What you have to do:
Find each line below where the word "screenshot" occurs, and copy it.

Records for this task:
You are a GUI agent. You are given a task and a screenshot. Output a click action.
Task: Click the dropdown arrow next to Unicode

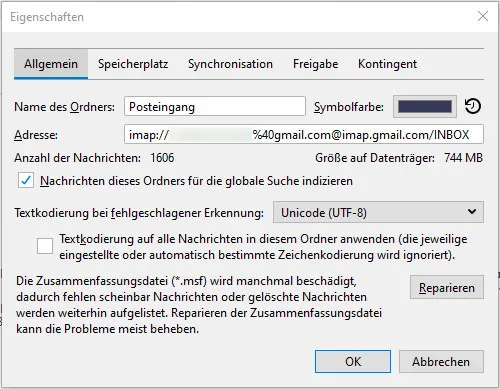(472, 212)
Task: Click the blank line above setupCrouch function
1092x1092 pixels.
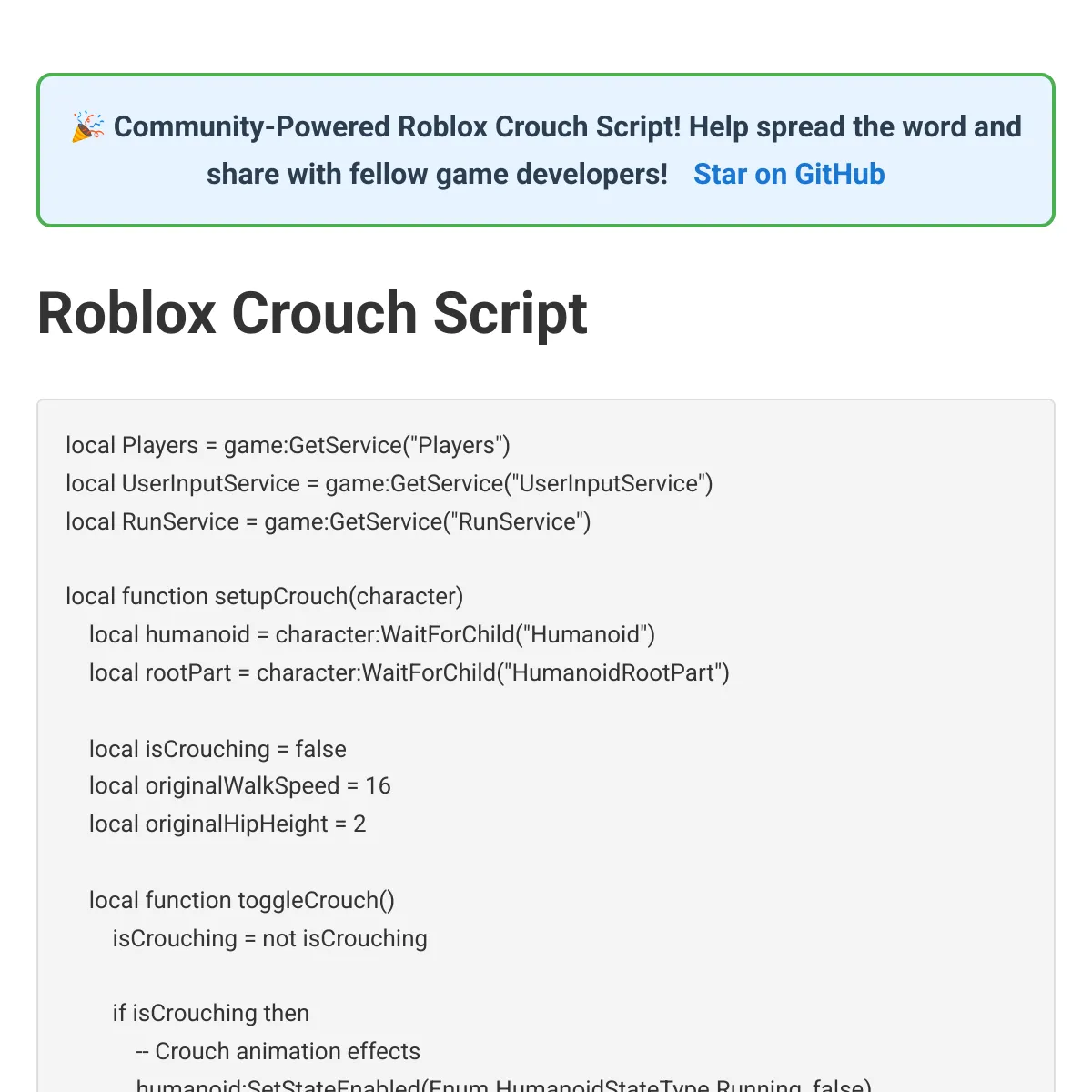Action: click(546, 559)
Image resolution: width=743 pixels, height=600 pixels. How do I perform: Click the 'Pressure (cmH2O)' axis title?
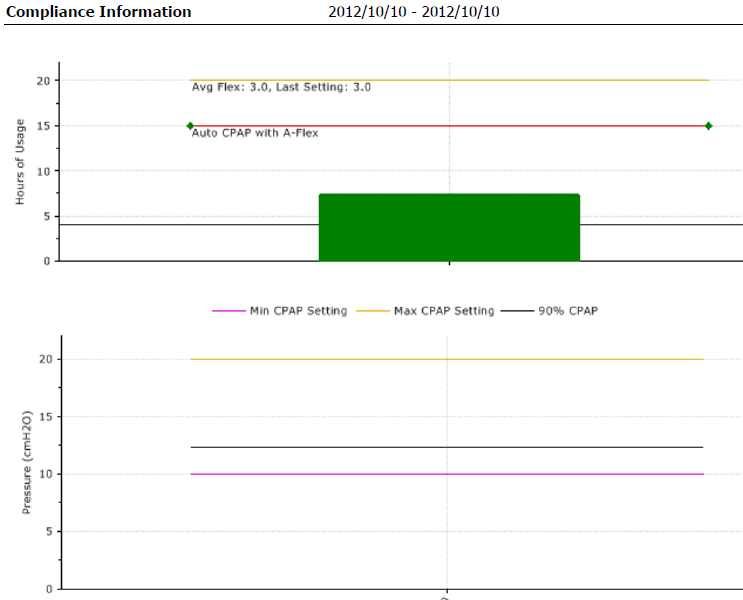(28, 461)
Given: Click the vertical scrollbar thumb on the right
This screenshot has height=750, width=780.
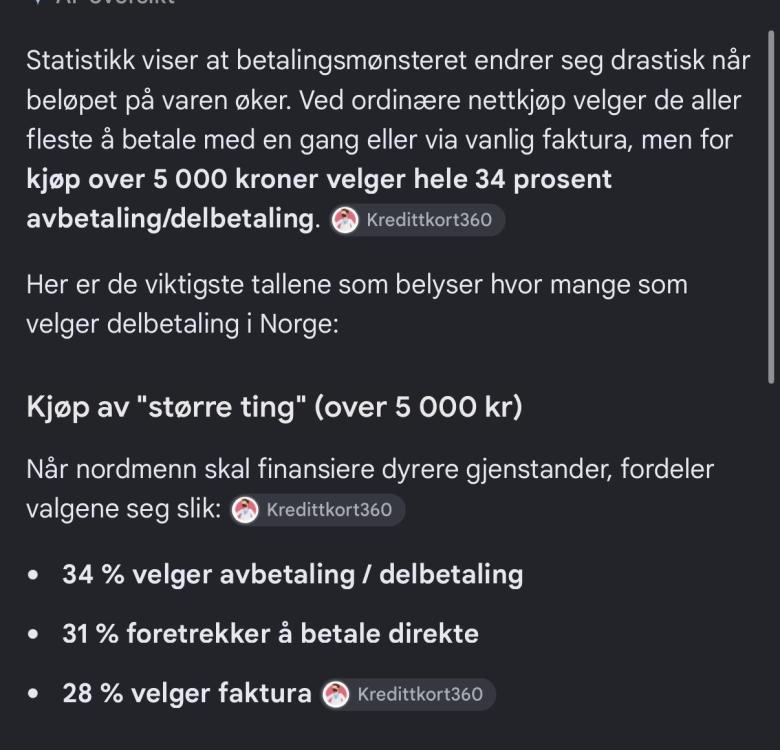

Result of this exercise:
You are a GUI agent. You are given a task and a screenshot. Output a click action.
This screenshot has height=750, width=780.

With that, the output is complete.